В последний день приехала Чебрикова. Она оформила себе путёвку от комсомола и поселилась у своего высокопоставленного дяди-пенсионера. Котов подозревал, что она встречается с Андреем Романовым, но ему было уже почти всё равно.
Утром седьмого ноября всех участников собрали в Колонном зале для записи концерта. Ребята без запинки отыграли свой номер под фанеру, чётко двигаясь по отрепетированной схеме. Вечером то же самое повторили для полного зала — на автопилоте. После этого началась вынужденная импровизация.
Артистов перевели в банкетный зал, где было организованно застолье для Президента и членов Политбюро. Пока в зале провозглашались первые тосты, а фокусники, куплетисты, балерины и музыканты томились в специально отведённом помещении за сценой, случилась катастрофа. Подбежал режиссёр и сказал, что нужно выступать вживую.
Ребята в ужасе замахали руками. Со слезами на глазах режиссёр побежал к главному распорядителю и умолял его что-нибудь сделать. В конце концов тот решился подойти к Архарову и нашептал ему в ухо о сложившейся неловкой ситуации.
— Какая такая нахер грамма? — отозвался Архаров во весь голос. — Это что, они нам будут рот открывать?…
Проклиная свою несчастную участь, распорядитель заверил, что джаз, «Виртуозы Москвы» и чтецы, и куплетисты — все будут выступать в живую.
— Вот и эти пусть поют, как умеют, — сказал Архаров. — Пока живы.
На этом разговор был закончен.
Словно напуганные крысы по сцене заметались техники, пытаясь отладить звук из того, что есть. Выяснилось, что у «Невского факела» с собой нет даже гитарных шнуров, и за ними послали в гостиницу курьера. О настройке инструментов со звуком не могло быть и речи; звук можно было выправить только после начала выступления. Гитары лихорадочно настраивали, закрывшись в туалете.
От волнения ребятам сделалось дурно, у Степанова началась тихая истерика: он сказал, что не помнит ни одной строчки.
За полчаса до выхода, когда по сцене гремел сапогами ансамбль песни и пляски, Котов заставил себя разозлиться и собрать волю в кулак. Всё-таки у него был опыт по части работы на сцене. Кто это такие, в конце концов? Обыкновенные пьяные генералы. Для таких он играл десятки свадеб, они подносили ему водку и лезли обниматься. Тысячу раз он видел, как они валяются мордами в тарелках и блюют на собственные лампасы.
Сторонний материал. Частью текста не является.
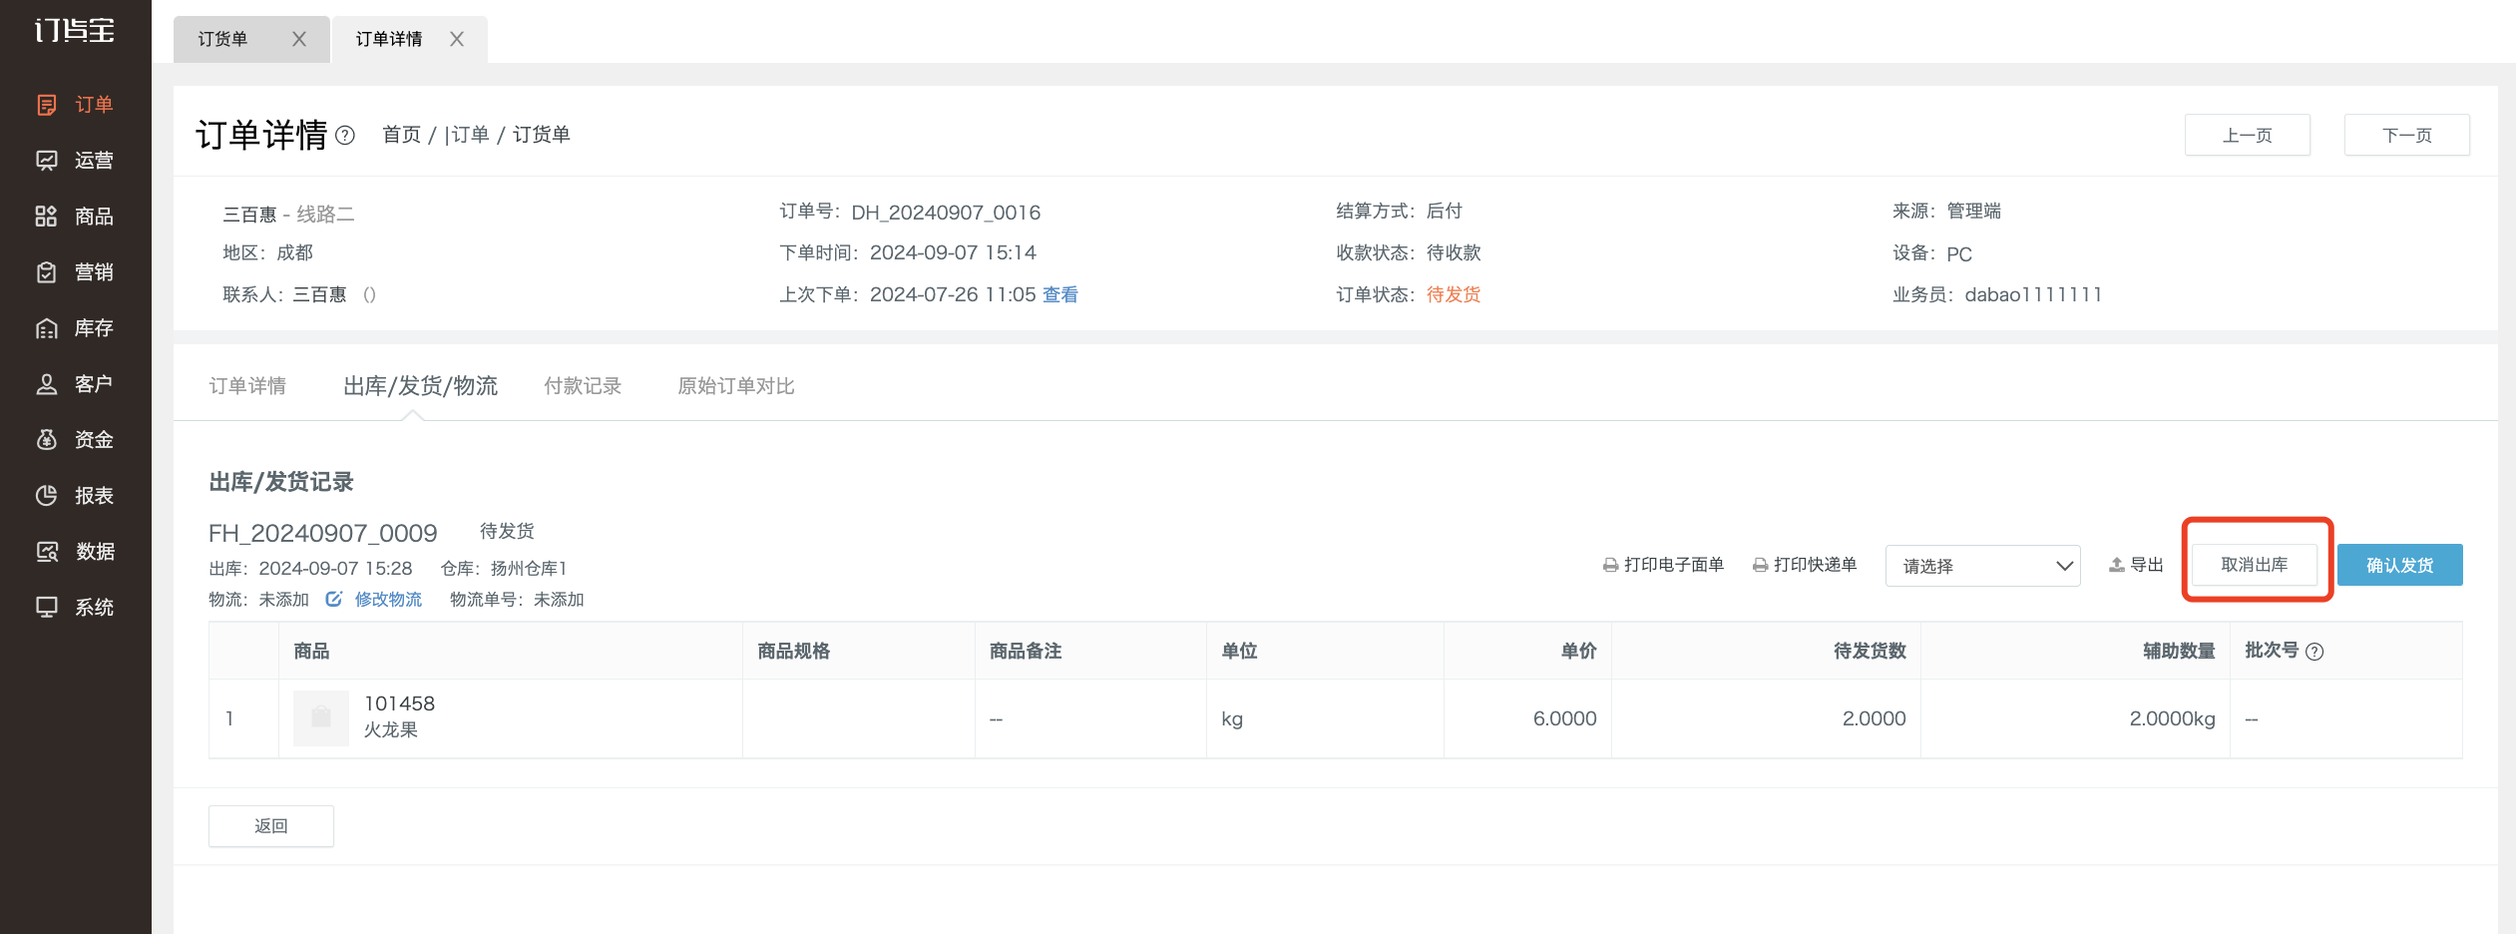Switch to the 付款记录 tab
Viewport: 2516px width, 934px height.
pos(583,386)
Котов налил друзьям по полному стакану тёплого коньяка и заставил выпить. Никто не поморщился.
Со сцены доносился голос популярного сатирика. Их выход — следующий.
Распорядитель ухватился за рукав конферансье и что-то ему зашептал. «Танцы» — донеслось до ушей Котова слово, заставившее его сердце радостно забиться. Это меняло всё. Играть для танцующих — совсем не то, что играть для сидящих в зале.
Тем временем коньяк подействовал: на щеках ребят появился румянец, глаза стали более осмысленными. Они уже не выглядели как ведомые на закланье бараны. В последний раз запершись в сортире, почти бесшумно, но чётко и слаженно исполнили первый куплет первого номера.
Через минуту все четверо стояли за кулисой в ожидании своего выхода.
«…и на зависть им растёт благосостояние нашего народа!» — закончил своё выступление популярный сатирик.